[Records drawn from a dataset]
⁂

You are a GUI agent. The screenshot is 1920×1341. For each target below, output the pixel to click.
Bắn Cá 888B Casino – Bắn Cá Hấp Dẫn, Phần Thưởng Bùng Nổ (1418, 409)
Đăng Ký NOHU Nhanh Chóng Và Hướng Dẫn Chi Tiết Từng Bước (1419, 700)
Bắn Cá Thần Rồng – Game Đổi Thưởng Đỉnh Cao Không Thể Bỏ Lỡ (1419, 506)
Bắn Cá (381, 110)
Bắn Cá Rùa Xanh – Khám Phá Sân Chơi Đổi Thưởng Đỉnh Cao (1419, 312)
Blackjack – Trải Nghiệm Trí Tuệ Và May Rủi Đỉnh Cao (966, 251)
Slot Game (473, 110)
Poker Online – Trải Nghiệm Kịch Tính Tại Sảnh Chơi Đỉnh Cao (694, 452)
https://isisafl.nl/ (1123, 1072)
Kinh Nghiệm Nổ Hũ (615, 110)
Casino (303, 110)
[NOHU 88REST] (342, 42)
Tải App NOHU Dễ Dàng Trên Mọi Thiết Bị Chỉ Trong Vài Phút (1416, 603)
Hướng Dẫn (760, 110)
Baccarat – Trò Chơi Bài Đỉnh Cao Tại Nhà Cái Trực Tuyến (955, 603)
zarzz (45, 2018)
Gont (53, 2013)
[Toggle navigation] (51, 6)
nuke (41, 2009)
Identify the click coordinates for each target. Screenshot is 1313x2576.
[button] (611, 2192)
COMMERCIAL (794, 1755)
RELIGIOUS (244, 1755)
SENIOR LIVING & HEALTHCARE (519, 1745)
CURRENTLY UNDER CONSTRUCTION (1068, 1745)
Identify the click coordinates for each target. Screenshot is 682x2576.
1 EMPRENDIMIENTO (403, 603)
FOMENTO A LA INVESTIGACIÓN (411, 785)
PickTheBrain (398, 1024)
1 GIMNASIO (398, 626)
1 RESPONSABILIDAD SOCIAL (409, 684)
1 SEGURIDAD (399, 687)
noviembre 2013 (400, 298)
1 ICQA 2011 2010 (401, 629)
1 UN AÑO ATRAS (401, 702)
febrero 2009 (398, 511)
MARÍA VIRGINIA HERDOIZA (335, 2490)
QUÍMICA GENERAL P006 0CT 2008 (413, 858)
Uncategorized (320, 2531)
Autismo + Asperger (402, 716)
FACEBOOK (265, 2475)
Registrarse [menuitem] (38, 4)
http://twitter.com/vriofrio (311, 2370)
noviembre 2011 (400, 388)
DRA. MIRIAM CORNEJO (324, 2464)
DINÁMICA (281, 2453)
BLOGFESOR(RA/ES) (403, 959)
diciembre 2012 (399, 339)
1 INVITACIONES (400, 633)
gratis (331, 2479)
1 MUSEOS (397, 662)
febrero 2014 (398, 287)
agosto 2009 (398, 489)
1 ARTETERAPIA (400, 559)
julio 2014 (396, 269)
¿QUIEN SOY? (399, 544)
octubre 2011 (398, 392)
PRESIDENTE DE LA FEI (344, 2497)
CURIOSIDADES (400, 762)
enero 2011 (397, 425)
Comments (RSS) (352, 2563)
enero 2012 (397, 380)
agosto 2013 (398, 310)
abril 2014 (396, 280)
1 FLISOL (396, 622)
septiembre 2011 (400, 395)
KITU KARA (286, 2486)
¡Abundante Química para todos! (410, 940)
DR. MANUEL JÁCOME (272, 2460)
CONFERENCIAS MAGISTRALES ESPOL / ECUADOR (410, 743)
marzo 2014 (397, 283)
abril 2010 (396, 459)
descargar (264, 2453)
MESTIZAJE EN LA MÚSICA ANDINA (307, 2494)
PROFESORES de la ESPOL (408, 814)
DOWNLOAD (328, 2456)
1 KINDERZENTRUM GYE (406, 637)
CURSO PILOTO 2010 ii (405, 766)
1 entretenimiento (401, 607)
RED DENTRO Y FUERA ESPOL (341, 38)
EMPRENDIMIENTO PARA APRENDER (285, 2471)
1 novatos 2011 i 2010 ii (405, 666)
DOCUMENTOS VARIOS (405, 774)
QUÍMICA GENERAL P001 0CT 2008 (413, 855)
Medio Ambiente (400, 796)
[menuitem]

⁂

**DIRECTIONS**.
Note every line above where the string "click" shows up, and copy those lines.

**ANSWER TO THE PROBLEM**.
You are a GUI agent. The screenshot is 1920×1341. For each target below, output the pixel to click.
Identify the click coordinates for each target. Screenshot is 1313x2576.
Identify the click coordinates for each target. Screenshot is 682x2576.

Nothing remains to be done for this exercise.